Os participantes foram selecionados para o estudo Ideas, que busca identificar os sinais do Alzheimer em exames de imagem, entre usuários do sistema de saúde norte-americano Medicare. Eles foram diagnosticados com comprometimento cognitivo leve ou demência, depois de uma longa avaliação. Nem todos apresentaram sinais de placas amiloides — em 40%, o exame não revelou evidências da presença dessas proteínas. Segundo Rabinovici, isso sugere que essas pessoas sofrem de outro tipo de demência, não Alzheimer, como as frontotemporais ou vasculares.
Partículas
A poluição do ar na vizinhança de cada participante foi estimada com dados da Agência de Proteção Ambiental, que mediram o ozônio ao nível do solo e a concentração de material particulado atmosférico inferior a 2,5 micrômetros (PM2,5). Os pesquisadores também dividiram os locais em quartis, de acordo com a quantidade de PM2,5.

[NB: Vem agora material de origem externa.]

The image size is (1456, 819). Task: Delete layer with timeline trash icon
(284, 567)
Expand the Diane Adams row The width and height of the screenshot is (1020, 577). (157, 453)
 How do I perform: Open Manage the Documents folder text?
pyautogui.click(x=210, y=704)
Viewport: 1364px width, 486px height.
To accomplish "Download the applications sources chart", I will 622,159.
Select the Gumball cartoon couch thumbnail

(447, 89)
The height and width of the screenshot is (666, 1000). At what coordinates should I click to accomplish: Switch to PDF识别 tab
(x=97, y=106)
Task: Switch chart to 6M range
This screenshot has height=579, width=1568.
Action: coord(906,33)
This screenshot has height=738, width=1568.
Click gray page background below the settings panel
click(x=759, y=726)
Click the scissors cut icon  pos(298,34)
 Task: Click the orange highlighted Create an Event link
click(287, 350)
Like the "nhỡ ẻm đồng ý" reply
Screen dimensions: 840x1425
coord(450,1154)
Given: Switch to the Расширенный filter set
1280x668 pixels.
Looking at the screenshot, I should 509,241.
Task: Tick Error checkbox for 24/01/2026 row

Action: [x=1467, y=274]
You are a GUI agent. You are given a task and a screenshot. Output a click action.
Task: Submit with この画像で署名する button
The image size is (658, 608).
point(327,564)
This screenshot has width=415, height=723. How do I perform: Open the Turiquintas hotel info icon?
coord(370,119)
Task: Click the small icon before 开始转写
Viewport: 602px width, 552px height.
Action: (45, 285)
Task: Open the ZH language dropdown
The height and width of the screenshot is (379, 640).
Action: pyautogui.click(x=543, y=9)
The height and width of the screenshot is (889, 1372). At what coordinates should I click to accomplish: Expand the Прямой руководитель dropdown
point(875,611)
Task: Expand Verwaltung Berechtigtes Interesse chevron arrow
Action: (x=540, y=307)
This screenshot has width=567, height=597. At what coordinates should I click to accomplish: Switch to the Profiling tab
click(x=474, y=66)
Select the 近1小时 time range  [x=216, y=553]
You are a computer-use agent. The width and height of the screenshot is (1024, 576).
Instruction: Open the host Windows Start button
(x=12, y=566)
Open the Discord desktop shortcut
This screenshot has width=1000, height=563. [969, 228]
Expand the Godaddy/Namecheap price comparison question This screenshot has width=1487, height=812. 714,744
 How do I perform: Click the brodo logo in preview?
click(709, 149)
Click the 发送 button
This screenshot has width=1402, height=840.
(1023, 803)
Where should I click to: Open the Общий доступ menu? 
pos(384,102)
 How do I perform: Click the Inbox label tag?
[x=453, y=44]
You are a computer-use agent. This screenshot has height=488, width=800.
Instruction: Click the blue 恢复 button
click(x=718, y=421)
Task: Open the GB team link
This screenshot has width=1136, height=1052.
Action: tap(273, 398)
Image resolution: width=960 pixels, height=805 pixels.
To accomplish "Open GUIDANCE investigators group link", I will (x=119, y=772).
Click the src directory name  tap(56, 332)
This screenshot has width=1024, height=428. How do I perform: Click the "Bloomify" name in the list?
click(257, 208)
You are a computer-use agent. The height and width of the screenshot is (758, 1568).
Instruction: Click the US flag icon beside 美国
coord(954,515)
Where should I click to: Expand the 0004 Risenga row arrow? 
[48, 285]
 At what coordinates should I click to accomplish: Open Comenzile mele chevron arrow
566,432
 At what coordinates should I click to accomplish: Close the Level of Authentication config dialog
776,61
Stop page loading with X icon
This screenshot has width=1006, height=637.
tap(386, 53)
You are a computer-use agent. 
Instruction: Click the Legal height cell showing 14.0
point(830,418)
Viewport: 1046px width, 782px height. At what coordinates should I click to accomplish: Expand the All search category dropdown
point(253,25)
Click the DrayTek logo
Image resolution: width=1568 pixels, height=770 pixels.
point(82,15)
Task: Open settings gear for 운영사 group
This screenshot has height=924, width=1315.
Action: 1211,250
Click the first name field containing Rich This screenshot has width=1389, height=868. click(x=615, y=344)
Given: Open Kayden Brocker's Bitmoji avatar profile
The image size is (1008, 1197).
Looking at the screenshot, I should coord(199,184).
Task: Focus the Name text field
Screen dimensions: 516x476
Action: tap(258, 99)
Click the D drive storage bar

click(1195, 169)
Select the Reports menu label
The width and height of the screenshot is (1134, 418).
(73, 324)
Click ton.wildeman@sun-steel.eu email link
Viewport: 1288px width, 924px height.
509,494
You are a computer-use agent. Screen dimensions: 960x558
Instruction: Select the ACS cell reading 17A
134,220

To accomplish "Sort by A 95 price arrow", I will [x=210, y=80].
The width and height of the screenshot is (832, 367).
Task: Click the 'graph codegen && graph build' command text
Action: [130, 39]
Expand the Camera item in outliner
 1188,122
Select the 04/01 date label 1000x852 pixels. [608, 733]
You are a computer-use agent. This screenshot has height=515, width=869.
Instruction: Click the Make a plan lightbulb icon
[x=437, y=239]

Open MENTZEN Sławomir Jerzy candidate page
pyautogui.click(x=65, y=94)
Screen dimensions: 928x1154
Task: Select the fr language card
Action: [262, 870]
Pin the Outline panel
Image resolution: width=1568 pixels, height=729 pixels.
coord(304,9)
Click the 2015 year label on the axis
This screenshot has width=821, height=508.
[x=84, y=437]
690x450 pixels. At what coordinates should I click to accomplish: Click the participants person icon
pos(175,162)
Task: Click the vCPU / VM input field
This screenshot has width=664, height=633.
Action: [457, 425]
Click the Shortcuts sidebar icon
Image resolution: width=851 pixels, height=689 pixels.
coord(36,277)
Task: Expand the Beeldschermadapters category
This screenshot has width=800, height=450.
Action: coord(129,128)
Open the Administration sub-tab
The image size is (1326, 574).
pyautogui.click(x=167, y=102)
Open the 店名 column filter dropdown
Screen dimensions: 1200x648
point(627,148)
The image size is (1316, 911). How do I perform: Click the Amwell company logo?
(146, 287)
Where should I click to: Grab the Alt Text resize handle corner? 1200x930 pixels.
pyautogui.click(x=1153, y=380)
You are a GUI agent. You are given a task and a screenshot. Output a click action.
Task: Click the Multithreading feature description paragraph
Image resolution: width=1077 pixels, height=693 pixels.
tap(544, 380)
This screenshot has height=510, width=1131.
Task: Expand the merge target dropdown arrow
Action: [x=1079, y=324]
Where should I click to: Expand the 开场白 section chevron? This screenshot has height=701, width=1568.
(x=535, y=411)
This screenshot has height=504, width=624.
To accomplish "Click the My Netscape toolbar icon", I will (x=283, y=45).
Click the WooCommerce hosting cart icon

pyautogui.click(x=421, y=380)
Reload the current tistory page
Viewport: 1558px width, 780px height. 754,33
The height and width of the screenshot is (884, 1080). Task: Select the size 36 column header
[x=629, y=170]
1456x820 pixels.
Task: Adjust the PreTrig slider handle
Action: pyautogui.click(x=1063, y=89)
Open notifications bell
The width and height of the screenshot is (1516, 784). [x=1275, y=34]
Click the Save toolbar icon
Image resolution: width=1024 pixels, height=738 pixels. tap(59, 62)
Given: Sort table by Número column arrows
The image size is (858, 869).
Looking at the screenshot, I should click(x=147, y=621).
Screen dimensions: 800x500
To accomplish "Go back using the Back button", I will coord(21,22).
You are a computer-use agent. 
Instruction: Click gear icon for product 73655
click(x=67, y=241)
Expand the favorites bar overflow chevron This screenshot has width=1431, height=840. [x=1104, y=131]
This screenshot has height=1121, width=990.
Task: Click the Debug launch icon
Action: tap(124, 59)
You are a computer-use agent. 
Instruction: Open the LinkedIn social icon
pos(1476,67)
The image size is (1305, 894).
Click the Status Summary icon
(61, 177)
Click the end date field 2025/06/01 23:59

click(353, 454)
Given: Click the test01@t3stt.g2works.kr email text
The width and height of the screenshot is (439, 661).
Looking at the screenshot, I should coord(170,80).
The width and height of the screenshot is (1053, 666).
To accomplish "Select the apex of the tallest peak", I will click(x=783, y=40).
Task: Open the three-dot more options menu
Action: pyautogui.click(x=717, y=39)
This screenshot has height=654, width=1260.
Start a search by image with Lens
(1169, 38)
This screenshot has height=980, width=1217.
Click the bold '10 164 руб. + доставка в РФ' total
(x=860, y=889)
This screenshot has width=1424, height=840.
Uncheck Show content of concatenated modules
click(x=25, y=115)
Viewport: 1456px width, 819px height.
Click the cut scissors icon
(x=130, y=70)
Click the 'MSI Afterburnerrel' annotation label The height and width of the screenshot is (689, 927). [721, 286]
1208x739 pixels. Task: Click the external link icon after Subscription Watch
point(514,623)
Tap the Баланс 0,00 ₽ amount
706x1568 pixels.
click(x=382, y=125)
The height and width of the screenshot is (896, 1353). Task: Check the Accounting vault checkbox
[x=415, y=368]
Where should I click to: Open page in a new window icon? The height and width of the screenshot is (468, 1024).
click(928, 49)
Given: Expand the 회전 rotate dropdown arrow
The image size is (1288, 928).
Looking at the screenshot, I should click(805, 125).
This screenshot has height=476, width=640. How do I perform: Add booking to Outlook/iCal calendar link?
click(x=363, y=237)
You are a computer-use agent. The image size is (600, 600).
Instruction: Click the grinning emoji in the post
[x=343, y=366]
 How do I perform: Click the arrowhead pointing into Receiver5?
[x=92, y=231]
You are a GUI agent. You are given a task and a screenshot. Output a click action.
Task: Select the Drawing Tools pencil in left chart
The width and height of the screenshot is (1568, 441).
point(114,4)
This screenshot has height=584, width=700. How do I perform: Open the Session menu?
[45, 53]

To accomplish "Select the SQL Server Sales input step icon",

Eles descobriram que a probabilidade de um Pet Scan positivo para placas amiloides aumentou progressivamente conforme as concentrações de poluentes também cresciam. “A exposição no nosso dia a dia ao PM2,5, mesmo em níveis que seriam considerados normais, poderia contribuir para induzir uma resposta inflamatória crônica”, disse, em nota, o primeiro autor do artigo, também do Departamento de Neurologia e do Instituto Weill de Neurociências da instituição. “Com o tempo, isso pode afetar a saúde do cérebro de várias maneiras, incluindo a contribuição para o acúmulo de placas amiloides.”
O estudo complementa pesquisas anteriores de grande escala que vinculam a poluição do ar à demência e à doença de Parkinson e adiciona descobertas ao incluir uma coorte com comprometimento cognitivo leve — um precursor frequente da demência — e usando placas amiloides como biomarcador da doença, diz o artigo. Outros trabalhos relacionaram a má qualidade do ar a efeitos adversos no desenvolvimento cognitivo, comportamental e psicomotor em crianças.
Sinais financeiros
Um estudo liderado por pesquisadores da Escola de Saúde Pública Johns Hopkins Bloomberg e do Conselho de Governadores do Federal Reserve, nos EUA, descobriu que os beneficiários do Medicare que desenvolvem demência têm maior probabilidade de perder o controle sobre o pagamento de contas seis anos antes de serem diagnosticados. As descobertas, publicadas on-line na revista Jama Internal Medicine, sugerem que os sintomas financeiros podem ser usados como preditores precoces de demência.
“Atualmente, não há tratamentos eficazes para atrasar ou reverter os sintomas da demência”, reconhece a autora principal, Lauren Hersch Nicholas, professora associada do Departamento de Política e Gestão de Saúde da Escola Bloomberg. “No entanto, a triagem e a detecção precoce, combinadas com informações sobre o risco de eventos financeiros irreversíveis, como execução hipotecária e reintegração de posse, são importantes para proteger o bem-estar financeiro do paciente e de suas famílias. Nosso estudo é o primeiro a fornecer evidências quantitativas em larga escala do ditado médico de que o primeiro lugar para procurar por demência é no talão de cheques”, destaca.